Once ranked, they are matched. Individuals can be matched with replacement or without replacement. Without replacement, once a non-treated individual has been matched, or ‘paired’ with a treated individual, they are removed from the pool. This can be a problem if you don’t have loads of non-treated individuals, as each subsequent match may involve greater distances (also in terms of the propensity score). Moreover it may not make sense. If you do use RCT data, comparing means (or using regression), you still compare with replacement, effectively. It should be case-by-case, but for me the arguments for matching with replacement are convincing enough.

Next: how many matches? If you match strictly one-to-one, you guarantee minimum bias, and minimum ‘distance’ between matches. But if you use more matches, you should get more precise estimates, albeit at the risk of greater bias (like the with/without replacement. As this propensity score ‘distance’ increases, so does the likelihood that you are comparing a treated individual with a systematically different non-treated individual). There are a couple of algorithms for this. One is the nearest-neighbour method, which automatically takes the m nearest non-treated propensity scores (but you pick the m – although that too can be optimised), and another is the ‘caliper’ method, which picks however many non-treated individuals are within a pre-specified ‘distance’ (that too could be optimised). This is also a case-by-case concern. There is no set rule for applying the Propensity Score Matching method to non-experimental data.

The Dehejia and Wahba (2002) paper uses data from a preceding paper by Robert LaLonde, comparing training programmes. This gave them the advantage of having on hand experimental data with which to compare results from a constructed non-experimental problem. Their results were pretty good, and Propensity Score Matching has entered the methodological world.

Why of interest to me?

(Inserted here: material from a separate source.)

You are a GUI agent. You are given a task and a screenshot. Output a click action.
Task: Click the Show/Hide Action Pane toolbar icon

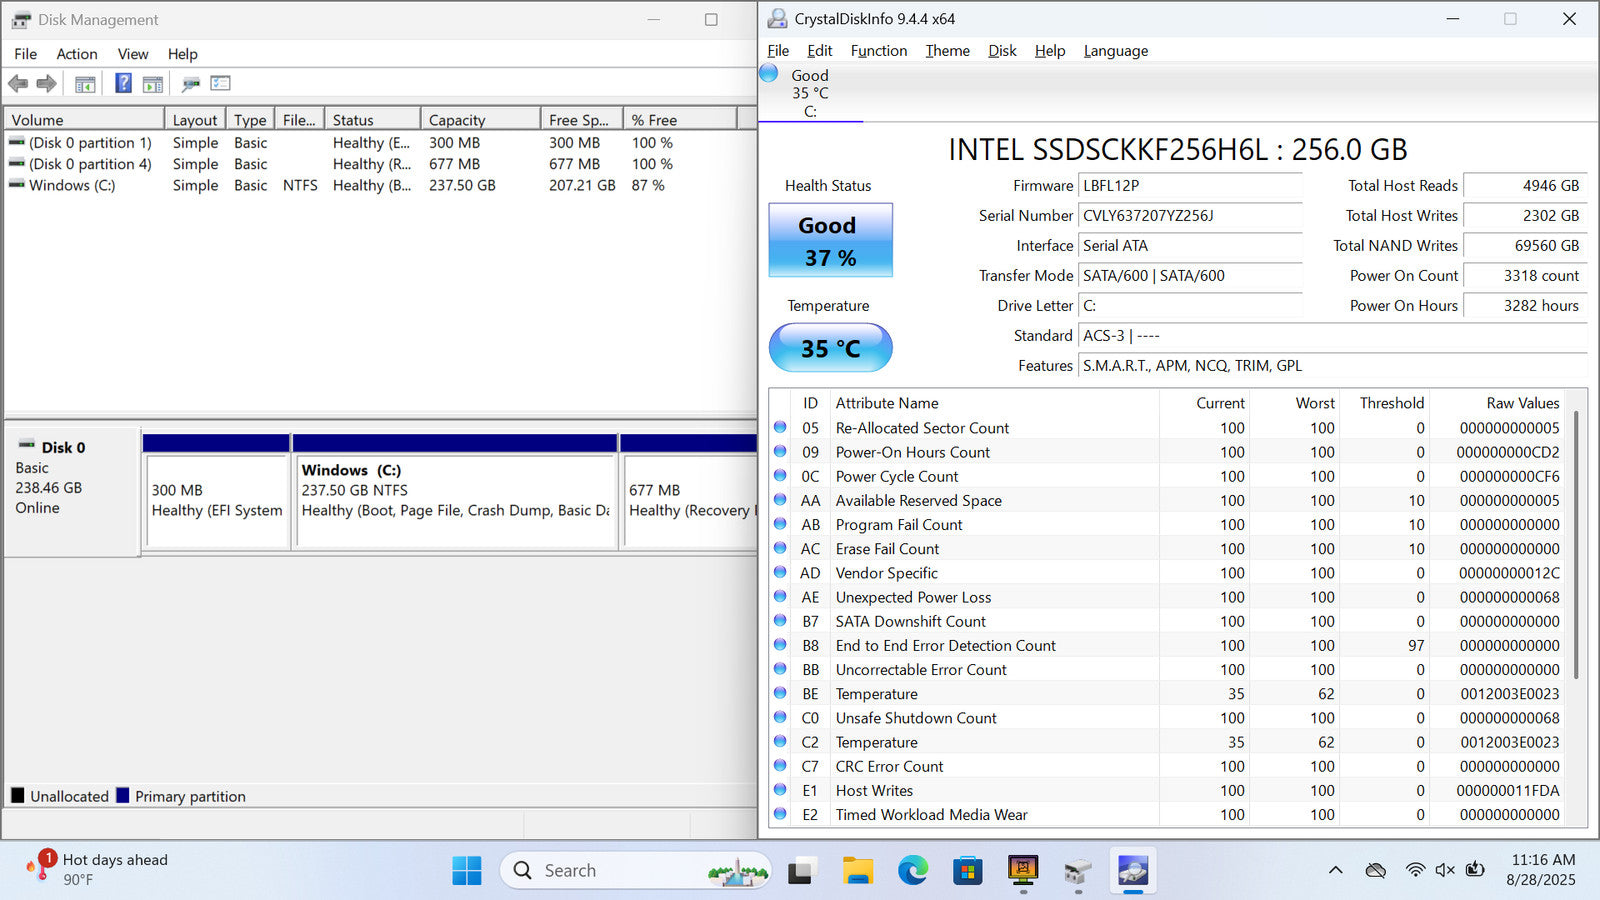coord(153,84)
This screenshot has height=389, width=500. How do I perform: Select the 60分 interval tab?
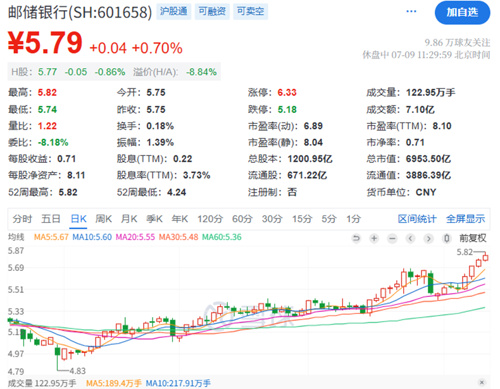[x=242, y=219]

I intend, along with a colleague, in applying some Bayesian value-of-information standards to the method, to look at some of the preliminary testing that goes on to assess the suitability of comparison groups, as well as to evaluate the likelihood that the ultimately-estimated Treatment Effect is correct for a given individual. Look out for future posts containing discussion of value-of-information analysis. Now that stuff is fun.